Is it normal that i'm incapable of ignoring fault?
Recently I've had a lot of arguments with a lot of people, and as a result I've started cutting a lot of friends out of my life, whether it's because they've been bad friends or I just literally hate them.
As a result, I've become increasingly disillusioned with my remaining friends, I'm completely incapable of ignoring their faults like I used to and it's making me want to isolate myself, I've just come out of a solid two weeks of not leaving the house and not talking to anybody.
My friends aren't even remotely bad people, it's just that they all have common flaws in their personalities that I'm incapable of forcing myself to ignore.

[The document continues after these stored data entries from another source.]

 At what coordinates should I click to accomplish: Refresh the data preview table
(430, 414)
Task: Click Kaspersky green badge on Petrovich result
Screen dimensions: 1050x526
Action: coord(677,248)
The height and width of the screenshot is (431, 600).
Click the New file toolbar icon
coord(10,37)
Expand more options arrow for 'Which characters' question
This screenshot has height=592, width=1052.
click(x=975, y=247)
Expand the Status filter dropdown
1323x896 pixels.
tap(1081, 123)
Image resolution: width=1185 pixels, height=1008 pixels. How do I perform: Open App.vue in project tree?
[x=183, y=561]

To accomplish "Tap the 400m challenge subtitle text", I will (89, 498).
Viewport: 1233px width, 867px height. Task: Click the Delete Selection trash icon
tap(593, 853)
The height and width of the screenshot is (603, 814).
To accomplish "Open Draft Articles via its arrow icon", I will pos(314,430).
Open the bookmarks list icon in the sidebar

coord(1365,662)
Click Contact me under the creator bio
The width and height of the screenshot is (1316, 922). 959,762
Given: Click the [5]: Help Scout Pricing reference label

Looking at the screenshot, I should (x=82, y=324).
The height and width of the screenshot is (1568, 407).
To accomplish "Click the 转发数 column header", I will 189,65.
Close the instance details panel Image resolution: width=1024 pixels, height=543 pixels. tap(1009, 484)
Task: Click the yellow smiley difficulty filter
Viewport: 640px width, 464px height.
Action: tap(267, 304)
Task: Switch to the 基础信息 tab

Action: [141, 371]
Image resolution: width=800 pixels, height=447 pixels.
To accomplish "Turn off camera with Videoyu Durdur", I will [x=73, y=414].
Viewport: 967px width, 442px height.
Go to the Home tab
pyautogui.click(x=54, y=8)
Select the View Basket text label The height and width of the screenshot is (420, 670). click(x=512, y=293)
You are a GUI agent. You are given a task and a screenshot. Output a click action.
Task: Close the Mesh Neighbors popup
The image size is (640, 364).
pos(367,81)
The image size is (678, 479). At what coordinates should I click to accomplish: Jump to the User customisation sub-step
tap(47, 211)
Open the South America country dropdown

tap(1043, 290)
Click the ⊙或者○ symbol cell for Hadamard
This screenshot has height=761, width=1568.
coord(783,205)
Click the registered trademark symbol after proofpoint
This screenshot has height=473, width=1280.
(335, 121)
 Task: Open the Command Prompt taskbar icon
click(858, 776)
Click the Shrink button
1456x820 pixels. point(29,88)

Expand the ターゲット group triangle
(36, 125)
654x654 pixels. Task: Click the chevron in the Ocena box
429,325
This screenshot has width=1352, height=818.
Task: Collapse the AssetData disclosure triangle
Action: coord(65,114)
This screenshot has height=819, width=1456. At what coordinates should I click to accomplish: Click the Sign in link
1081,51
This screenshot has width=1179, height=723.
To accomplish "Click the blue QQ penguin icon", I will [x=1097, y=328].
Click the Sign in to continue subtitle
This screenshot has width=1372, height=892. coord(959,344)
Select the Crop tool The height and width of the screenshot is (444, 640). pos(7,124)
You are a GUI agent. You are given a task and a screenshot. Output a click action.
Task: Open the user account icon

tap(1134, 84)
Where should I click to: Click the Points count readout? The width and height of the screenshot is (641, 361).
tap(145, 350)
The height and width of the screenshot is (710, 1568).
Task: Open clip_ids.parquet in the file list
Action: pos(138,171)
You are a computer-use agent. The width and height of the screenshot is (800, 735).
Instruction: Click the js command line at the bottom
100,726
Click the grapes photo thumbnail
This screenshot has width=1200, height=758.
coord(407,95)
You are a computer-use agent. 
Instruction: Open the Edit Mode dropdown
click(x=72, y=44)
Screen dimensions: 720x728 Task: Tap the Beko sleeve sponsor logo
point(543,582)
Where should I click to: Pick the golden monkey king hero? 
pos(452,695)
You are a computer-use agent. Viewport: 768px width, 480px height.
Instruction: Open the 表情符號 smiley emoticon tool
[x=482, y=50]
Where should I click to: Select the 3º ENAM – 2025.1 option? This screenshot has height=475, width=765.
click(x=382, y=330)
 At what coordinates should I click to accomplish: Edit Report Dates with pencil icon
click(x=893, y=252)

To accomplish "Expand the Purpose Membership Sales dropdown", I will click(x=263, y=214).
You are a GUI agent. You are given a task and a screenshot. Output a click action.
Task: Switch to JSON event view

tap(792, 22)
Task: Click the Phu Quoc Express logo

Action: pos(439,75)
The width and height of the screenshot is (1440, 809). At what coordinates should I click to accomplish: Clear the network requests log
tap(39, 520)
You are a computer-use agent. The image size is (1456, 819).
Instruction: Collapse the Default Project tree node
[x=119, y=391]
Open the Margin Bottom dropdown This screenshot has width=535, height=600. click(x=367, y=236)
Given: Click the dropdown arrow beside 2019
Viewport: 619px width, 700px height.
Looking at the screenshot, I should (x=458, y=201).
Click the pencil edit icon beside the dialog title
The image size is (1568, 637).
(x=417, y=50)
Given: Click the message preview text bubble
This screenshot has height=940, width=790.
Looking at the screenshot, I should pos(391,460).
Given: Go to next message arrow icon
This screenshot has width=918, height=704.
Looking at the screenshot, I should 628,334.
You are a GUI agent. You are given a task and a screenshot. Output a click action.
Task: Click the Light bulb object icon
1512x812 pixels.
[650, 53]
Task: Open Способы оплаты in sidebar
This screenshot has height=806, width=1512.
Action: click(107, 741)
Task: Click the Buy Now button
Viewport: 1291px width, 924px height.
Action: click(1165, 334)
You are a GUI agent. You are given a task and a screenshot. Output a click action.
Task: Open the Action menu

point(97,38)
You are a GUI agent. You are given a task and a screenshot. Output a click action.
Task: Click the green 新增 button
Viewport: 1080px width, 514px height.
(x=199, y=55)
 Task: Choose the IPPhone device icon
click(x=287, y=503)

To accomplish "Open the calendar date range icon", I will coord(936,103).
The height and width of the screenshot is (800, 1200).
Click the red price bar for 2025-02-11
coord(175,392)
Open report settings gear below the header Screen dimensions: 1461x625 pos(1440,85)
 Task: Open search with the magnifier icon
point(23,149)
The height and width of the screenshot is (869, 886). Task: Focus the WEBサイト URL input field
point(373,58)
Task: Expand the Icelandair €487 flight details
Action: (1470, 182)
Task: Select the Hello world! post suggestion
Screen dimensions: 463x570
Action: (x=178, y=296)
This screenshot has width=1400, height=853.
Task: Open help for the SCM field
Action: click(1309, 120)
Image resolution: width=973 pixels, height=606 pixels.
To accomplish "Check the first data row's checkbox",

I don't think it's even because I think I'm better than them, I don't feel superior to said people, (Except for occaisional instances) but everybody else I'm just either incredibly disappointed with simply for having flaws, or just plain bored with for being ordinary. Not even I am immune from my own criticism, I have a ton of severe personality flaws that I struggle with day to day that I constantly take note of but rarely try to change.
Long story short, is it normal to despise ordinary people for not being better? To be utterly incapable of ignoring fault of any kind? And if it is, is there any advice I could follow to help me connect with people? I try empathising with people but it's becoming more and more difficult recently.
Post Script: There are only two people I don't feel this way about, they both have Genius level IQs and they've both attended schools for people with uncommonly high IQs, they are the only two people I've ever known who I respect completely. Somehow I don't think that's a coincidence.